CVE-2025-7573 is an information disclosure vulnerability identified in multiple LB-LINK router models, including BL-AC1900, BL-AC2100_AZ3, BL-AC3600, BL-AX1800, BL-AX5400P, and BL-WR9000, affecting firmware versions up to 20250702. The vulnerability resides in the function bs_GetManPwd within the shared library libblinkapi.so, which is invoked by the /cgi-bin/lighttpd.cgi endpoint. This function's improper handling allows an unauthenticated remote attacker to retrieve sensitive information, potentially including administrative credentials or other confidential data stored or processed by the device. The vulnerability can be exploited remotely without requiring any authentication or user interaction, increasing the attack surface significantly. The vendor was notified but did not respond or provide a patch, and a public exploit has been disclosed, raising the risk of exploitation. The CVSS v4.0 base score is 6.9 (medium severity), reflecting the ease of remote exploitation and the confidentiality impact, while integrity and availability remain unaffected. The vulnerability does not require privileges or user interaction, making it accessible to any remote attacker scanning for vulnerable devices. The disclosed exploit could be used to gather sensitive information that may facilitate further attacks such as unauthorized access, lateral movement, or network reconnaissance.
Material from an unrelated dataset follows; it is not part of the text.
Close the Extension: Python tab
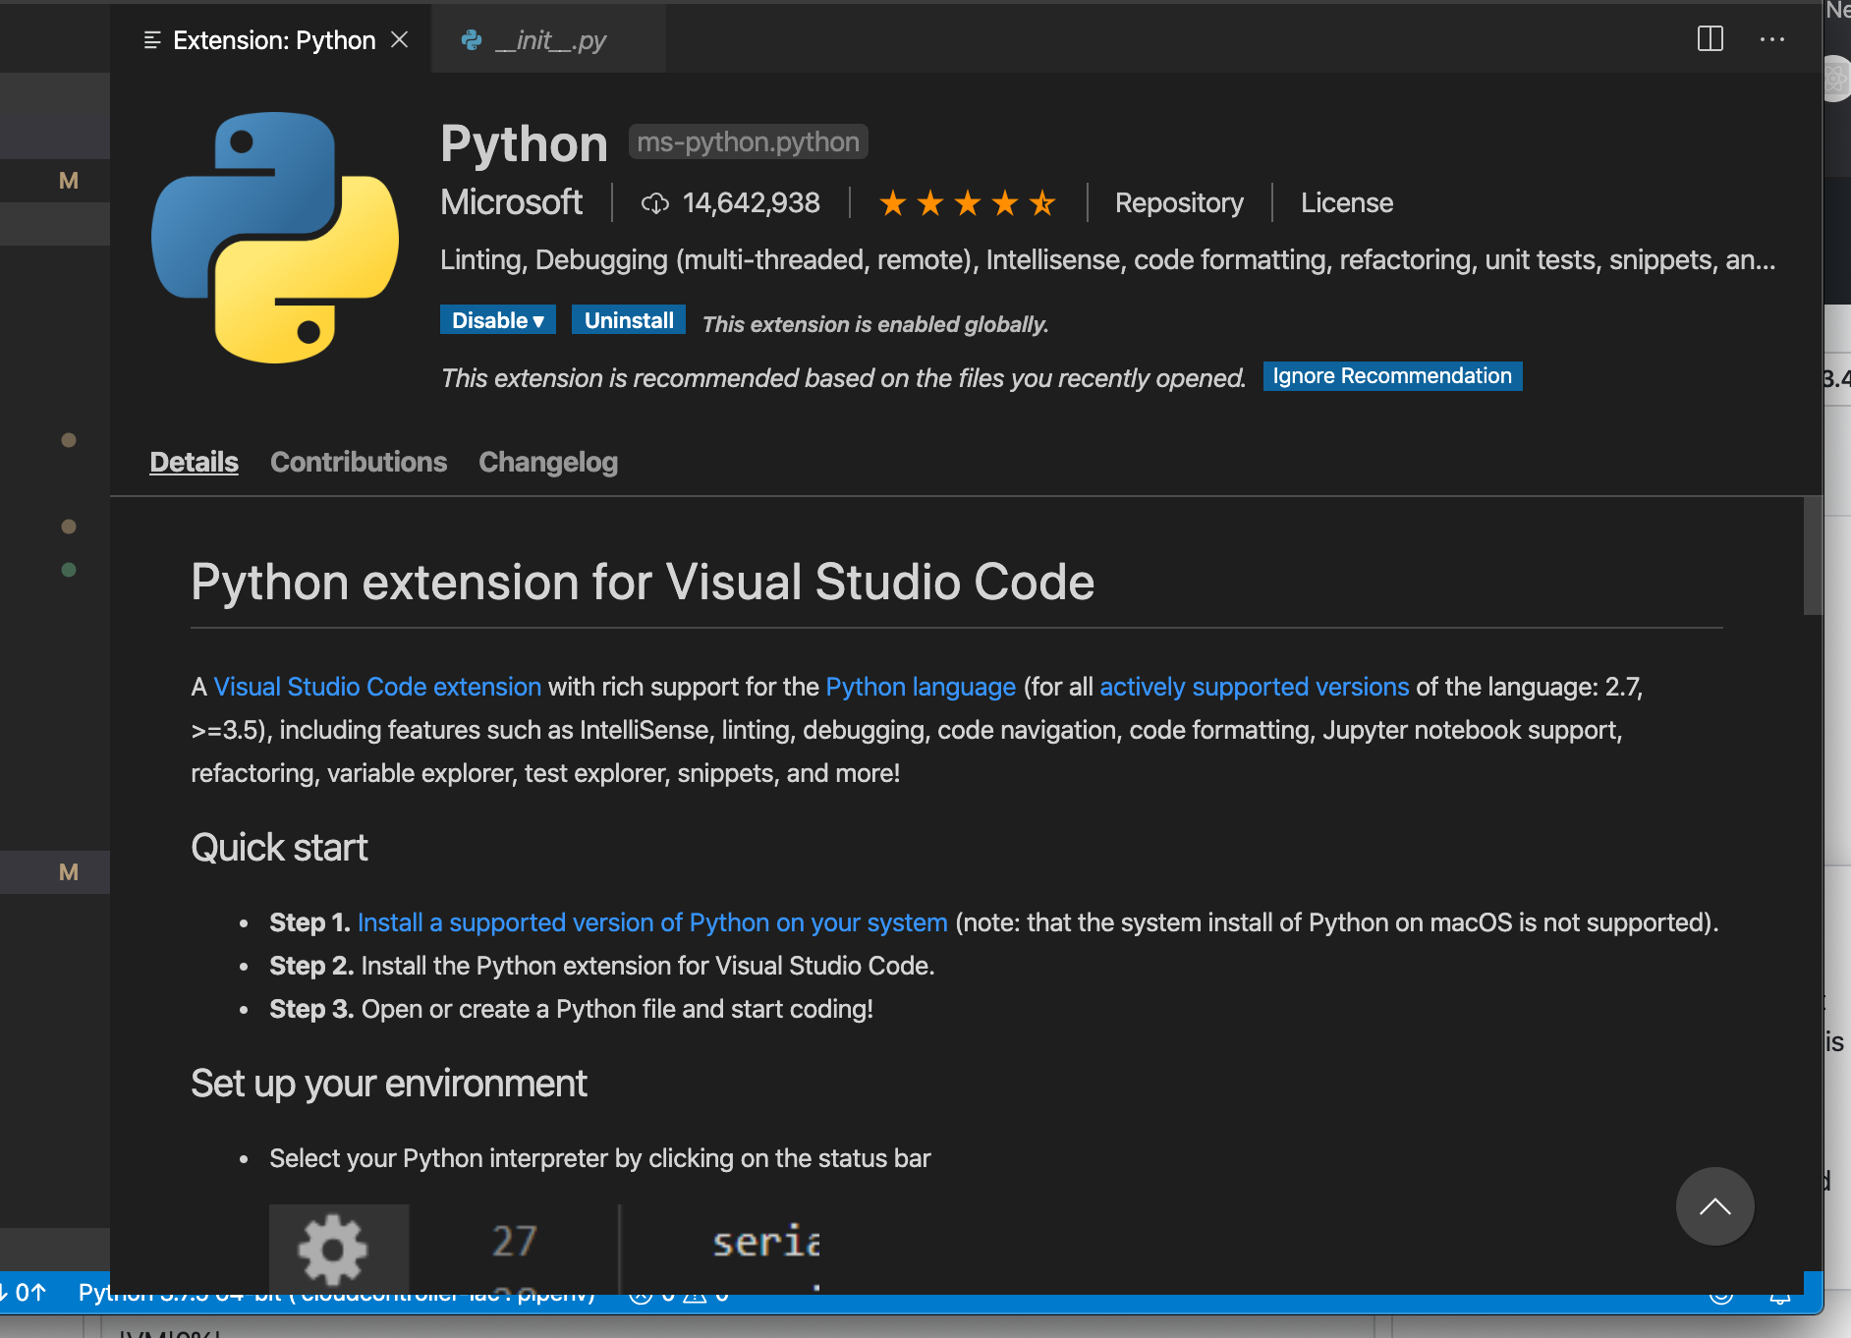This screenshot has width=1851, height=1338. pyautogui.click(x=400, y=39)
For European organizations, this vulnerability poses a significant risk, especially for entities relying on LB-LINK routers in their network infrastructure. Information disclosure of administrative credentials or sensitive configuration data can lead to unauthorized network access, compromising confidentiality and potentially enabling attackers to manipulate network traffic or deploy further malware. Critical sectors such as government, finance, healthcare, and telecommunications could be targeted due to the strategic value of their networks. The lack of vendor response and patch availability increases exposure time, elevating the risk of exploitation. Organizations using these devices in perimeter or internal network segments may face increased risk of data breaches, espionage, or disruption of services. Additionally, the public availability of exploits lowers the barrier for attackers, including less sophisticated threat actors, to exploit this vulnerability.
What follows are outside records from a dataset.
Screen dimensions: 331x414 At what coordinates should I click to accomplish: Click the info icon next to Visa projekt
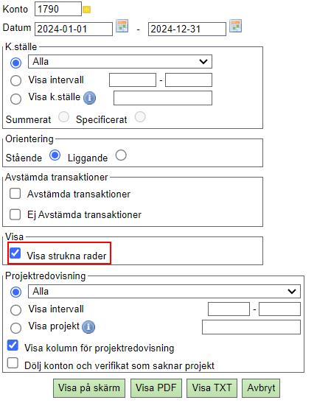pos(88,327)
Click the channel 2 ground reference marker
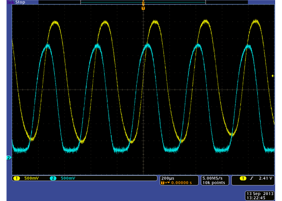Viewport: 282px width, 201px height. pyautogui.click(x=8, y=158)
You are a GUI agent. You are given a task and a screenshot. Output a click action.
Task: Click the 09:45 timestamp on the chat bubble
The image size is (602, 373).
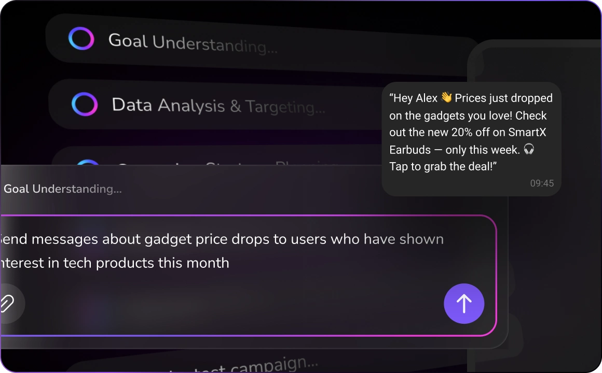click(542, 183)
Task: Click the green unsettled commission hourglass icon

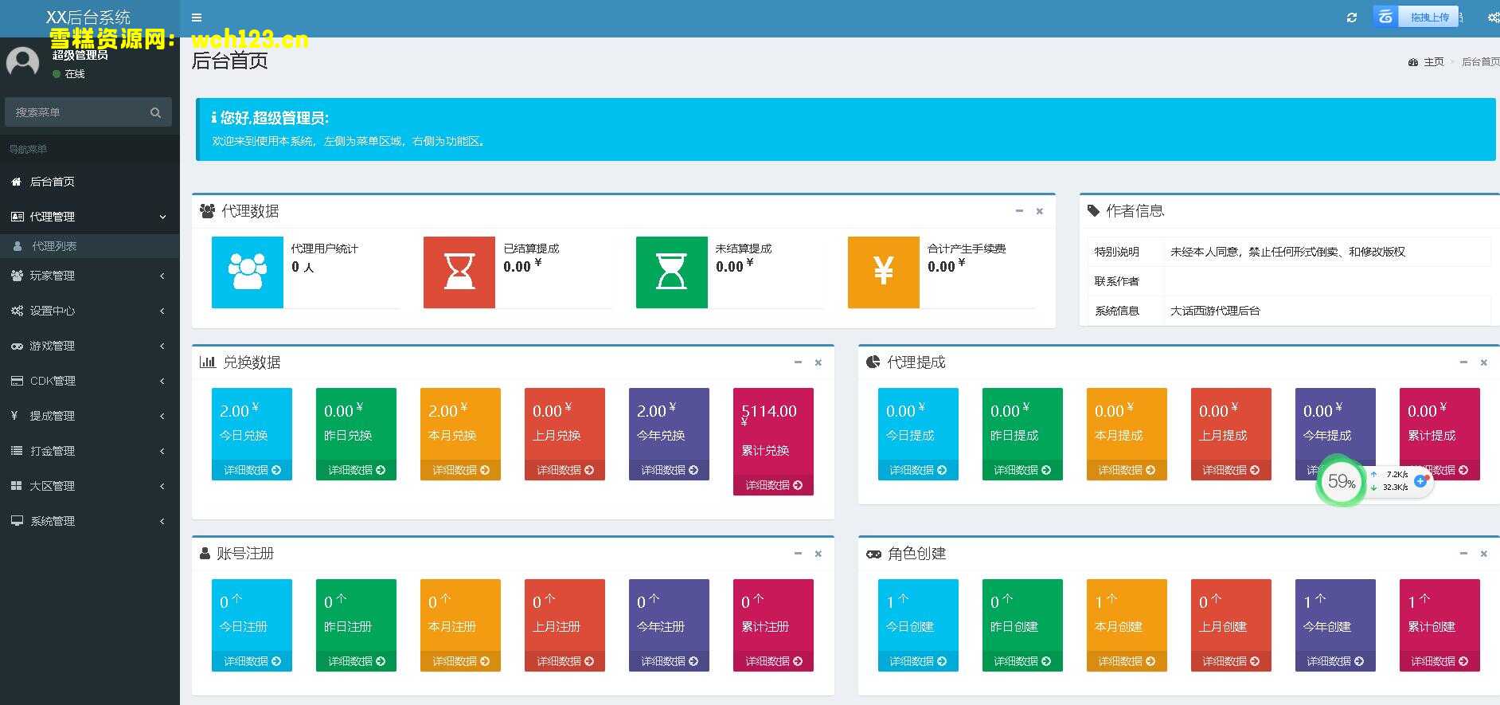Action: [x=671, y=272]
Given the absence of an official patch, European organizations should implement immediate compensating controls. First, restrict remote access to the affected devices by limiting management interfaces to trusted IP addresses or internal networks only, using firewall rules or VPNs. Disable or restrict access to the /cgi-bin/lighttpd.cgi endpoint if possible, or employ web application firewalls (WAFs) to detect and block exploit attempts targeting bs_GetManPwd. Regularly monitor network traffic and device logs for suspicious requests or anomalies indicative of exploitation attempts. Consider replacing affected LB-LINK devices with alternative models or vendors that have timely security support. Network segmentation should be enforced to isolate vulnerable devices from critical assets. Additionally, organizations should conduct vulnerability scans to identify affected devices and prioritize their remediation or isolation. Finally, maintain heightened awareness and threat intelligence monitoring for any emerging exploits or vendor updates.